5-Ética dos direitos e das responsabilidades humanas
Não existem direitos humanos sem responsabilidades humanas. A condição para ser titular de direitos, todos os direitos, é reconhecer a mesma titularidade em todas as pessoas. Para ter direitos é necessário, ao mesmo tempo, ser responsável pelos direitos dos outros. Trata-se de uma relação de interdependência.
Como imaginário e filosofia para uma biocivilização, seria necessária a elaboração de uma Carta de Responsabilidades Humanas, em paralelo ao aprofundamento da Carta de Direitos Humanos, além da incorporação a esse debate da justiça ecológica, do direito da integridade da biosfera e da capacidade de regeneração natural do planeta. Uma Carta dos Povos para uma Biocivilização pode ser uma forma de conectar e potencializar forças da cidadania na gigantesca tarefa pela frente.
6-Ética da igualdade, da diversidade e da individualidade
É impossível pensar alternativas para a humanidade e para o planeta sem discutir a contraditória articulação dos princípios da igualdade, da diversidade e da individualidade. Até que ponto a humanidade está disposta a rever e renunciar hábitos e padrões e priorizar a vida em sua totalidade, nos termos aqui descritos? Se eticamente não há superiores ou inferiores, como garantir o igual direito à vida a todos os seres vivos?
Por sua vez, a igualdade para ser justa deve respeitar a diversidade. É a igualdade na diversidade, oposta a homogeneização. Ao mesmo tempo, a diversidade social e cultural não pode ser motivo para justificar a desigualdade social.
De um ponto de vista natural, a diversidade é a lei da vida. É na diversidade que a vida se realiza. A diversidade faz parte da ética social, da ética ambiental e da ética ecológica e é, assim, fundamento da biocivilização, condição para a vida sustentável.
Se o social, a coletividade e a interdependência são elementos essenciais do viver humano, para que eles não se traduzam em dominação, é fundamental que sejam apropriados de forma consciente pela sociedade, que as individualidades não desapareçam neles e por causa deles.

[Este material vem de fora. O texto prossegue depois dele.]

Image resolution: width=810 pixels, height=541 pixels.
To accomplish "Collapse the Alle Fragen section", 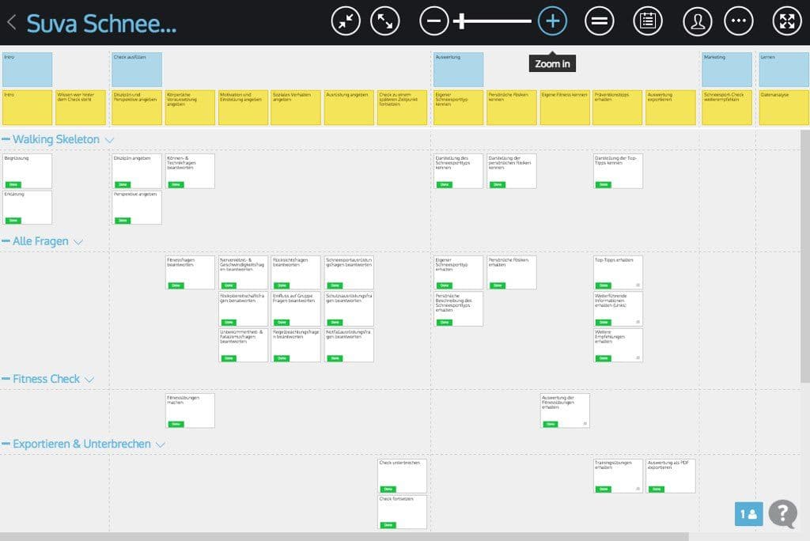I will (x=78, y=241).
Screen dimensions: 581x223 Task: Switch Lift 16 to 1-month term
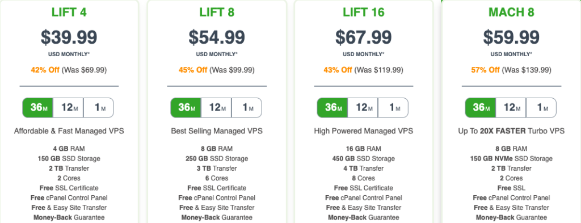click(x=393, y=108)
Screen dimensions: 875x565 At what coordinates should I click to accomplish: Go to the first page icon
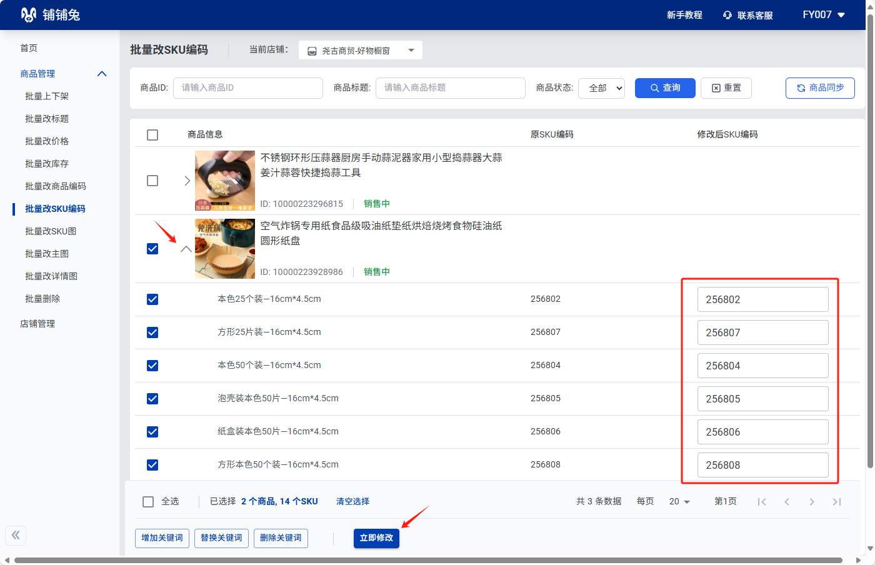click(762, 502)
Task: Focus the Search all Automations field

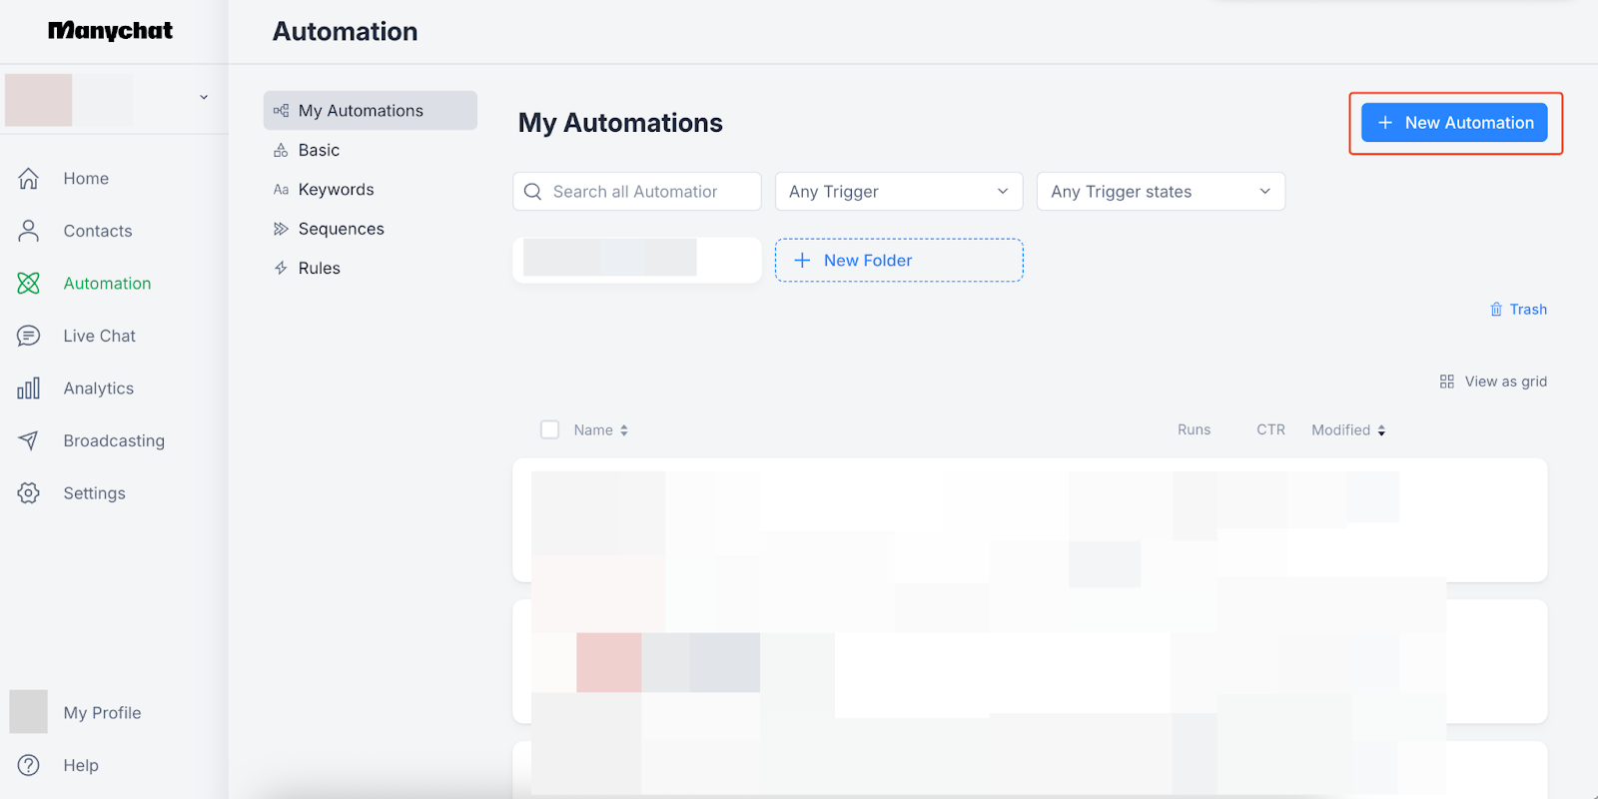Action: coord(649,192)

A individualidade é a afirmação ética e política da experiência de viver de cada um, e cada um como parte da coletividade. A individualidade só existe com base em princípios e valores comuns que reconhecem o direito de individualidade, sem distinção. Ela é condição de emancipação social, de luta por justiça social, de construção de uma biocivilização.
7- Ética da estratégia de tranformação: democracia e paz
Não é possível a biocivilização sem uma ética de paz. O desmonte da dominação atual e a transformação de relações e culturas são processos políticos que se definem no fazer, no qual a busca ousada, generosa, motivada por grande sonhos e utopias, mobiliza e cria as forças de empuxe. Não existe história sem forças em movimento, em disputa.
O princípio ético aqui é fazer as disputas de forma construtiva, renunciando à violência armada de qualquer tipo e apostando na paz. A estratégia passa pelos incertos e tortuosos descaminhos da democracia, pela radicalização e a democratização da própria democracia.